The uncapped year, which has been built in to the last year of every CBA since the advent of the salary cap in the early 1990’s, is among the provisions in the last year of the CBA that are supposed to incentivize the two sides to never enter the last year of the CBA.
The lack of both a salary cap and floor, the extension of experience needed to become an unrestricted free agent from four to six years, and other clauses were supposed to push the two sides to the table to get a new deal hammered out.
But the owners of the Chargers, Ravens, and Dolphins, along with every other NFL owner, voted to opt out of the CBA negotiated in 2006 early. And then months and months passed and they didn’t even sit down for a serious negotiating session with the players. The lockout took effect soon after the CBA expired.
The owners wanted the lockout. They therefore knew that they would have to accept the uncapped and unfloored year and the consequences, including a potential increase in franchise tags salaries, that could result.
So they got their lockout.
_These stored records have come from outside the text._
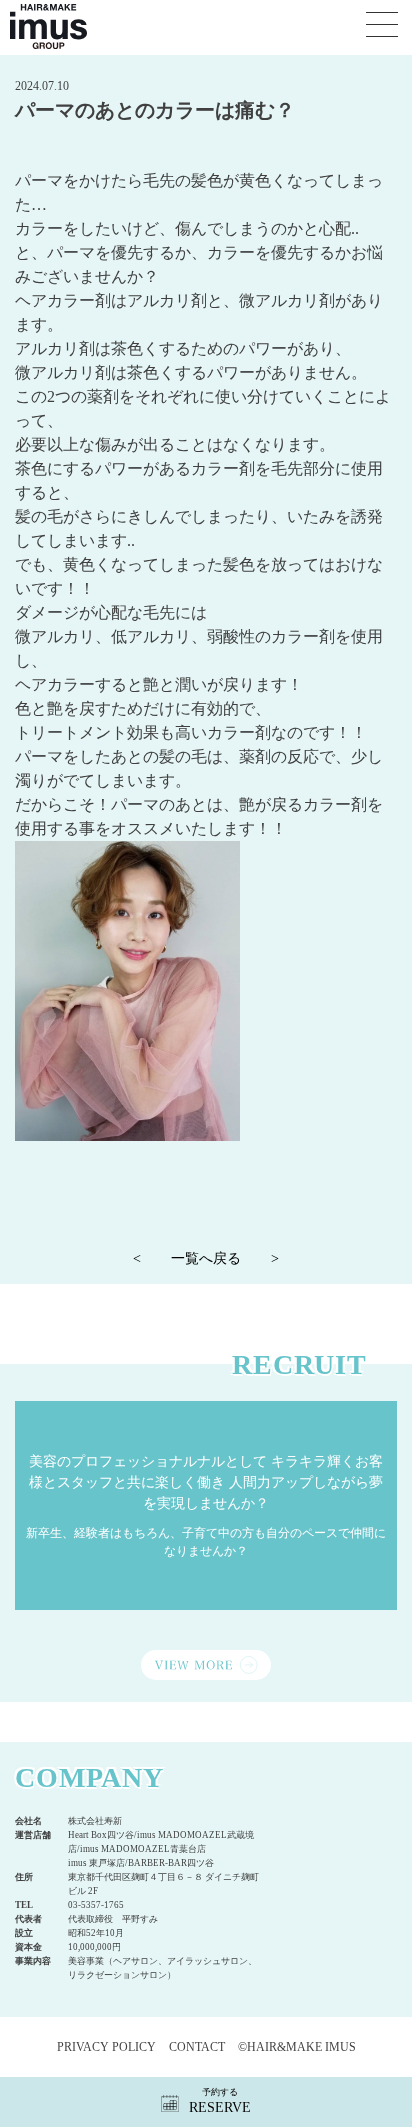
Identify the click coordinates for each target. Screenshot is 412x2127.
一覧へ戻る (206, 1258)
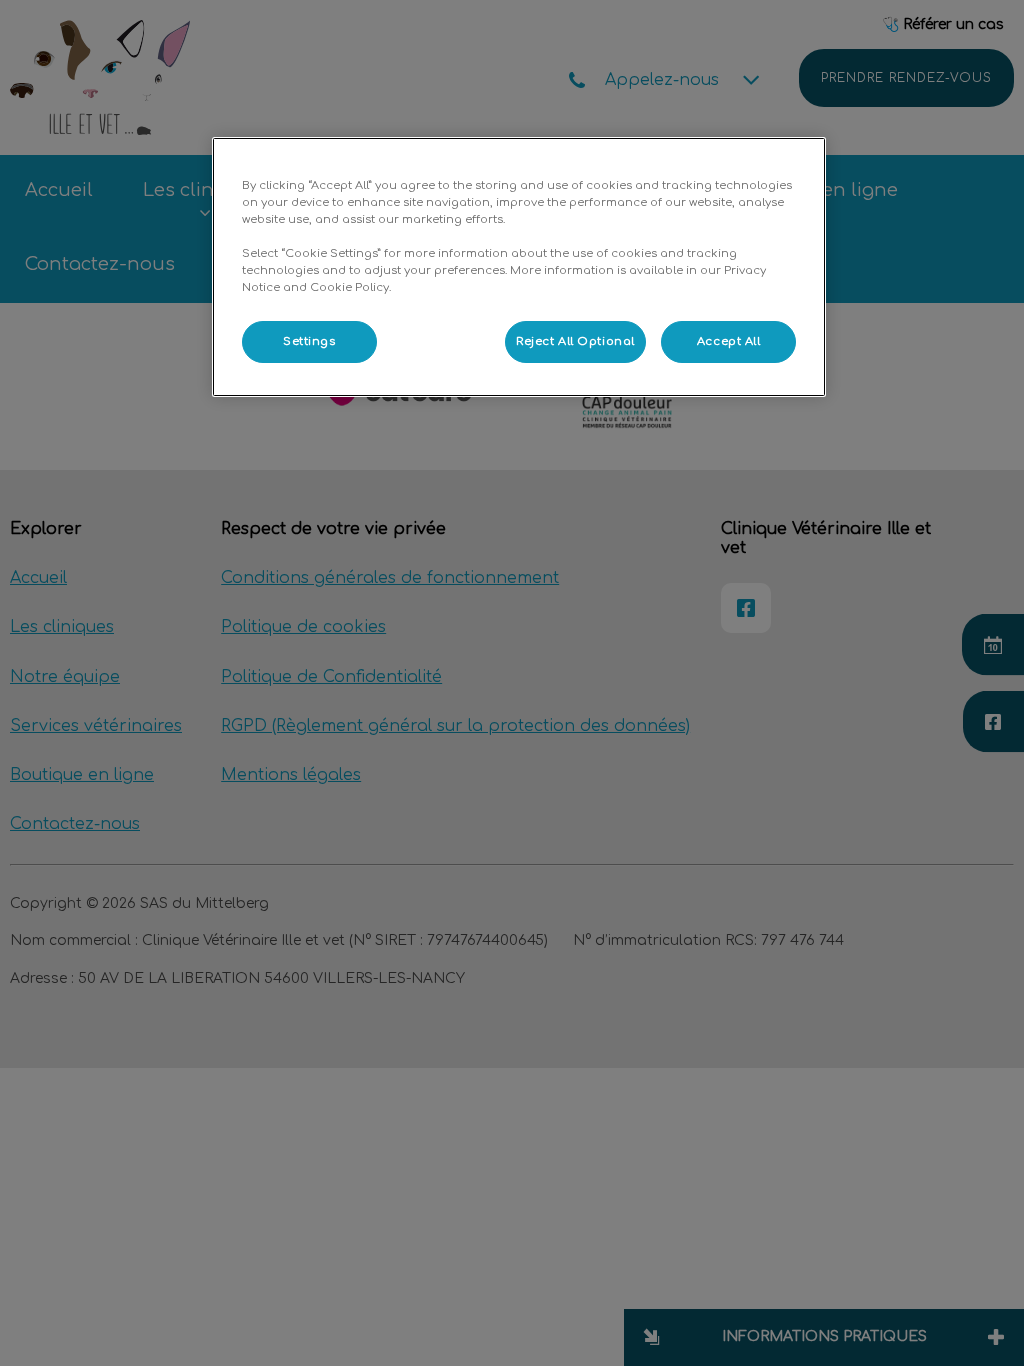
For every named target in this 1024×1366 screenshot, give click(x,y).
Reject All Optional (575, 341)
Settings (309, 341)
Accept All (729, 341)
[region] (519, 267)
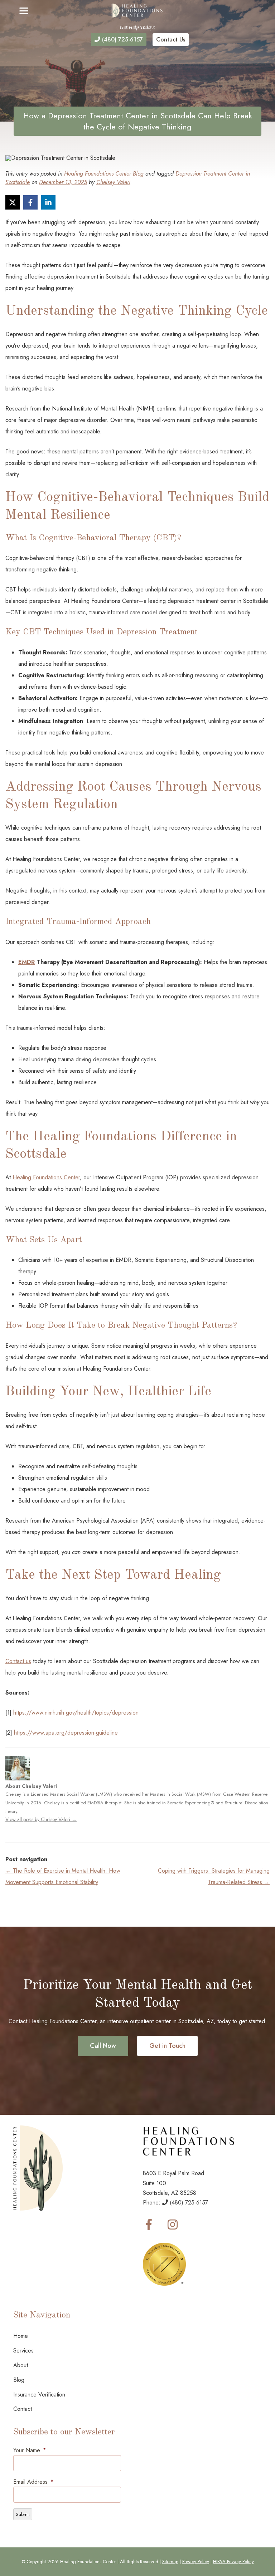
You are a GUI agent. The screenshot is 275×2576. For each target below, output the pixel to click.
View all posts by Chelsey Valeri (41, 1819)
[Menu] (24, 11)
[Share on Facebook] (30, 202)
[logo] (137, 11)
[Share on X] (12, 202)
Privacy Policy (195, 2561)
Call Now (103, 2045)
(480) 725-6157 (121, 39)
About (20, 2365)
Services (23, 2350)
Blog (18, 2380)
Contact (22, 2409)
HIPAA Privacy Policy (233, 2561)
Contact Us (170, 39)
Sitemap (170, 2561)
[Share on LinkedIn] (48, 202)
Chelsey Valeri (113, 182)
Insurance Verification (39, 2394)
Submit (23, 2514)
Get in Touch (167, 2045)
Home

They got what seems to be a fairly favorable settlement with what is projected to be a four-year run with a flat salary cap. They want these gains without needing to drop a few million here and a few million there due to increases in the franchise tag that should have been fully expected following an uncapped year.
In short, they got the upside of opting out of the CBA early, playing hardball, letting the CBA expire, and locking the players out. They had to deal with some of the inevitable downside to that strategy and they are upset about it.
Nobody really knows what criteria arbitrator Stephen Burbank will use to arrive at his decision but it should be based on the letter of the law in the CBA. A few million dollars on franchise tags here and there should not be a factor.